Arkansas Nuclear One (ANO) is a two-unit pressurized water nuclear power plant located on Lake Dardanelle outside Russellville, Arkansas. Owned by Entergy Arkansas and operated by Entergy Nuclear, it is the only nuclear power facility in Arkansas.

Units

Unit One 
Unit One has a generating capacity of 846 megawatts and came online on May 21, 1974. It is licensed to operate through May 20, 2034. Its nuclear reactor was supplied by Babcock & Wilcox.

Unit Two 
Unit Two has a generating capacity of 930 megawatts and came online on September 1, 1978. It is licensed to operate through July 18, 2038. Its nuclear reactor was supplied by Combustion Engineering. Unit Two is the only one that uses a cooling tower; Unit One releases heat into Lake Dardanelle.

Surrounding population
The Nuclear Regulatory Commission defines two emergency planning zones around nuclear power plants: a plume exposure pathway zone with a radius of , concerned primarily with exposure to, and inhalation of, airborne radioactive contamination, and an ingestion pathway zone of about , concerned primarily with ingestion of food and liquid contaminated by radioactivity.

The 2010 U.S. population within  of Arkansas Nuclear was 44,139, an increase of 17.2 percent in a decade, according to an analysis of U.S. Census data for msnbc.com. The 2010 U.S. population within  was 308,219, an increase of 13.3 percent since 2000. Cities within 50 miles include Russellville (6 miles to city center).

Seismic risk
The Nuclear Regulatory Commission's estimate of the risk each year of an earthquake intense enough to cause core damage to the reactor at Arkansas Nuclear was 1 in 243,902, according to an NRC study published in August 2010.

March 2013 incident

On March 31, 2013, an industrial accident at the facility killed one person and injured eight other workers, including four seriously. The accident took place "in a non-radiation area, and there was no risk to public health and safety." According to Entergy, the old stator of Unit One's generator fell during an operation to replace it. The falling component ruptured a water pipe, causing water infiltration into the plant's switchgear, which knocked out power to all of Unit One and one train of Unit Two's electrical system, which was online at the time. The electrical failure caused an automatic shutdown of Unit Two. The plant's emergency generators started and restored power to the emergency systems of both units. Unit One was in a refueling outage. Emergency diesel generators, water pumps and feed water were functioning following a loss of all off-site power on Unit One, according to the NRC event notification. The plant was placed under an "unusual event classification", which is the lowest of four emergency classification levels for abnormal events designated by the federal Nuclear Regulatory Commission, which regulates American civil nuclear installations. One plant worker died, and ten other injuries required offsite medical treatment. The company released an official statement of condolence. Entergy announced that they would immediately commence repairs to Unit Two and hope to have the unit back online within several weeks. Entergy also acknowledged that Unit One would be offline for an extended time while the company surveyed the damage and established a timeline for repairs.

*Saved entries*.
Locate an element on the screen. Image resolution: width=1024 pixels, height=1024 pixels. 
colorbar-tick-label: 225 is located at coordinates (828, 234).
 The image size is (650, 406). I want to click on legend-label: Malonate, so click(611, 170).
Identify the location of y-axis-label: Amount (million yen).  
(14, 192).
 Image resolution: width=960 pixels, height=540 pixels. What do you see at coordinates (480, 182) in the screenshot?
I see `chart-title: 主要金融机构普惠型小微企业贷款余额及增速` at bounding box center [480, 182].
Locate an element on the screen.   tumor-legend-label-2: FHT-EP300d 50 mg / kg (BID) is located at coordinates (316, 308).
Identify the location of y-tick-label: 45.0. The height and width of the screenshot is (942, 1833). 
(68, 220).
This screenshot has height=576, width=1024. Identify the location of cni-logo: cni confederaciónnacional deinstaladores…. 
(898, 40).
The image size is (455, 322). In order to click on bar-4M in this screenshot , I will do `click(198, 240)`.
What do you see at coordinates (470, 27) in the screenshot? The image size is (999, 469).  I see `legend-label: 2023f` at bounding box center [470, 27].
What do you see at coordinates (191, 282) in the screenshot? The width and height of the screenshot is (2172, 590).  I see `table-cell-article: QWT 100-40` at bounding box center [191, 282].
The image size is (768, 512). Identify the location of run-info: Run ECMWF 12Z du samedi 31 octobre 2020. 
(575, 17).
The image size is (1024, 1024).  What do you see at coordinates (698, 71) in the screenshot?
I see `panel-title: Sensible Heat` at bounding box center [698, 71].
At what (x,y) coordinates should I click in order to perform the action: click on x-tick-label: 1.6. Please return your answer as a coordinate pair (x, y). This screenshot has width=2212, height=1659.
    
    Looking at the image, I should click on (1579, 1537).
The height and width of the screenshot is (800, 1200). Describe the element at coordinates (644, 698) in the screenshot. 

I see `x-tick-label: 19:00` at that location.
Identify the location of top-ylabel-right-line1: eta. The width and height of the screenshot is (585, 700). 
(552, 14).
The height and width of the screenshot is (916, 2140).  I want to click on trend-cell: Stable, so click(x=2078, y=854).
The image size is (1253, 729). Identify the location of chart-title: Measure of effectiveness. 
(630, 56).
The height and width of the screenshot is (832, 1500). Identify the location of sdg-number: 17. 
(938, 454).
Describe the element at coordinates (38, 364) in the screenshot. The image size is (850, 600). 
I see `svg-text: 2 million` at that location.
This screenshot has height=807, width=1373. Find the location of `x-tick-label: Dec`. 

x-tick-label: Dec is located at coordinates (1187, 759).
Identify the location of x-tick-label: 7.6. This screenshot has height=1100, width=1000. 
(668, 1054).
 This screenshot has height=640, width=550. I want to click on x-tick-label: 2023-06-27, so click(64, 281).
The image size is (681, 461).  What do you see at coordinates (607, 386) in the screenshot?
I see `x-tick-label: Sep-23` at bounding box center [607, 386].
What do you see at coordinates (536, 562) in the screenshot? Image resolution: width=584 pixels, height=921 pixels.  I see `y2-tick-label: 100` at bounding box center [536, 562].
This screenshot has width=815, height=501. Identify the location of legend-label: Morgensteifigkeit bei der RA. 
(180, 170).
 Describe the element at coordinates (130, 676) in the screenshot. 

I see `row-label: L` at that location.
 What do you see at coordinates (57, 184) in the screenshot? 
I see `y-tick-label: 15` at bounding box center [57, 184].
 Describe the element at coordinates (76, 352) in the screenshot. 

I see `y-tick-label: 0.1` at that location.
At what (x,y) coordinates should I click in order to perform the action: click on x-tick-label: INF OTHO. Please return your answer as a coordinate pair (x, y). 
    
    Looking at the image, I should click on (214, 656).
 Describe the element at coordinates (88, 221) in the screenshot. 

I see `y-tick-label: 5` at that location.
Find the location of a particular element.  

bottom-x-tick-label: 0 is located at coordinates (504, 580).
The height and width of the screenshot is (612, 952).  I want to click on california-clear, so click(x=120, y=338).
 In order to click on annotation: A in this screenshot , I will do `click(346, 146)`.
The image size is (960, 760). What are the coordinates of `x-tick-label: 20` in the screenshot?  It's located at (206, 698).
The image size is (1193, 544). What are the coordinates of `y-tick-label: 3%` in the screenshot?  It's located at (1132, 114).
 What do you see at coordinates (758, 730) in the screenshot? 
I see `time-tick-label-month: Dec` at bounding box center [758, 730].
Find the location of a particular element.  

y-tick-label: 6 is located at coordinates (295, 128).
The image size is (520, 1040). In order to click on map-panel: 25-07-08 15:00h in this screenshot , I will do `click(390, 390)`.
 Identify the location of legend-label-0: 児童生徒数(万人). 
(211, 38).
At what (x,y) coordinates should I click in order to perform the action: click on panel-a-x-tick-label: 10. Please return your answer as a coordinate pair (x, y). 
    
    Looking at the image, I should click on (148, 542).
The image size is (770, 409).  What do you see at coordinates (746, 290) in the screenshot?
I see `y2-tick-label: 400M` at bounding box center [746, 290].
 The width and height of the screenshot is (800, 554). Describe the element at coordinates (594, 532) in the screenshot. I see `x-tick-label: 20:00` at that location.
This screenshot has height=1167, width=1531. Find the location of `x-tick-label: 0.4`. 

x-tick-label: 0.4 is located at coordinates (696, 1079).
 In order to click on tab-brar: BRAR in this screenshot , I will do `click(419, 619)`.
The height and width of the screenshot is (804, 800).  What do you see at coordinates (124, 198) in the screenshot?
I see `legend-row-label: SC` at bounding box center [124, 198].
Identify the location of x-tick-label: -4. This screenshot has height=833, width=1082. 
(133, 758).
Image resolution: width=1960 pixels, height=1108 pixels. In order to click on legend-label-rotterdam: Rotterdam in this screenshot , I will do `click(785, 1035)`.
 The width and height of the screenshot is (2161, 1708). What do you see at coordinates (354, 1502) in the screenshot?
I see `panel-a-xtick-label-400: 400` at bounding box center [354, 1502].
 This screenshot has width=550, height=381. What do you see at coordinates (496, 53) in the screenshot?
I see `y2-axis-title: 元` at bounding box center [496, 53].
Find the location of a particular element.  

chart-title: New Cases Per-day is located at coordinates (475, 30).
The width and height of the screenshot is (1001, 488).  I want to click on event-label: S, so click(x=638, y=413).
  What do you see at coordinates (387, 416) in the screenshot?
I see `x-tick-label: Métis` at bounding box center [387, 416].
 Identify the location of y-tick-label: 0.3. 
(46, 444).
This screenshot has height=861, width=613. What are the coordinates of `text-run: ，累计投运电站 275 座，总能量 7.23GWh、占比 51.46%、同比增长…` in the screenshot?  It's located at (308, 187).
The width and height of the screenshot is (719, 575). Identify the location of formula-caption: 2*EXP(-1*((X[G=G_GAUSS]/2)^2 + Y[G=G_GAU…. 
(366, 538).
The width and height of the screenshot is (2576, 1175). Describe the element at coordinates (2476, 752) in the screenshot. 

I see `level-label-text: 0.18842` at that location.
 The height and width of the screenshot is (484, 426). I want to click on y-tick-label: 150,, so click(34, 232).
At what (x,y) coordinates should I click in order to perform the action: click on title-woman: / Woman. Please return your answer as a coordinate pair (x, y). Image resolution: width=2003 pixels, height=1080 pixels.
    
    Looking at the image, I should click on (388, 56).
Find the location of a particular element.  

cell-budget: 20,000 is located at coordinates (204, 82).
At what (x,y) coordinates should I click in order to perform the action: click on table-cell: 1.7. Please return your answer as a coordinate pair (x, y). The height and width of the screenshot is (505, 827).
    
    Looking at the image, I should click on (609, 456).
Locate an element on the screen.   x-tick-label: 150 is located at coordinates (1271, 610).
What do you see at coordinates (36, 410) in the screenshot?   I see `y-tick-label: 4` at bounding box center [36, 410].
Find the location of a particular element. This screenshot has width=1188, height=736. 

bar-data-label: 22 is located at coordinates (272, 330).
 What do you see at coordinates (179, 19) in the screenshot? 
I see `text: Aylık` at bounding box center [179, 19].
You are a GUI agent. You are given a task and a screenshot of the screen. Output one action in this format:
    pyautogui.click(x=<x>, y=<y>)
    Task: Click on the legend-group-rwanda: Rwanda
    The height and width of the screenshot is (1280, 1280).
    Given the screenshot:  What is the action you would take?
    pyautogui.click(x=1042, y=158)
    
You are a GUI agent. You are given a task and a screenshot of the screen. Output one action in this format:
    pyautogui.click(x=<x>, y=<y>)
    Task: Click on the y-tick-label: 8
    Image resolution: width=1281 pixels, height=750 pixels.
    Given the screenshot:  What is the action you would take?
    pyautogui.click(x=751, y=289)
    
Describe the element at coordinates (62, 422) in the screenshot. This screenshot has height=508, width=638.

*Activity list*.
A. Answer these questions about the Arkansas Nuclear One text:
(i) Which company supplied the nuclear reactor for Unit One?
(ii) Which unit uses a cooling tower?
(iii) According to the NRC study published in August 2010, what was the yearly risk of an earthquake intense enough to cause core damage?
B. Can you reproduce everything in the Arkansas Nuclear One text from "Arkansas Nuclear One" down to "Babcock & Wilcox."?
Nothing in the records is required here.

*Task results*.
A.
(i) Babcock & Wilcox
(ii) Unit Two
(iii) 1 in 243,902

B.
Arkansas Nuclear One (ANO) is a two-unit pressurized water nuclear power plant located on Lake Dardanelle outside Russellville, Arkansas. Owned by Entergy Arkansas and operated by Entergy Nuclear, it is the only nuclear power facility in Arkansas.

Units

Unit One 
Unit One has a generating capacity of 846 megawatts and came online on May 21, 1974. It is licensed to operate through May 20, 2034. Its nuclear reactor was supplied by Babcock & Wilcox.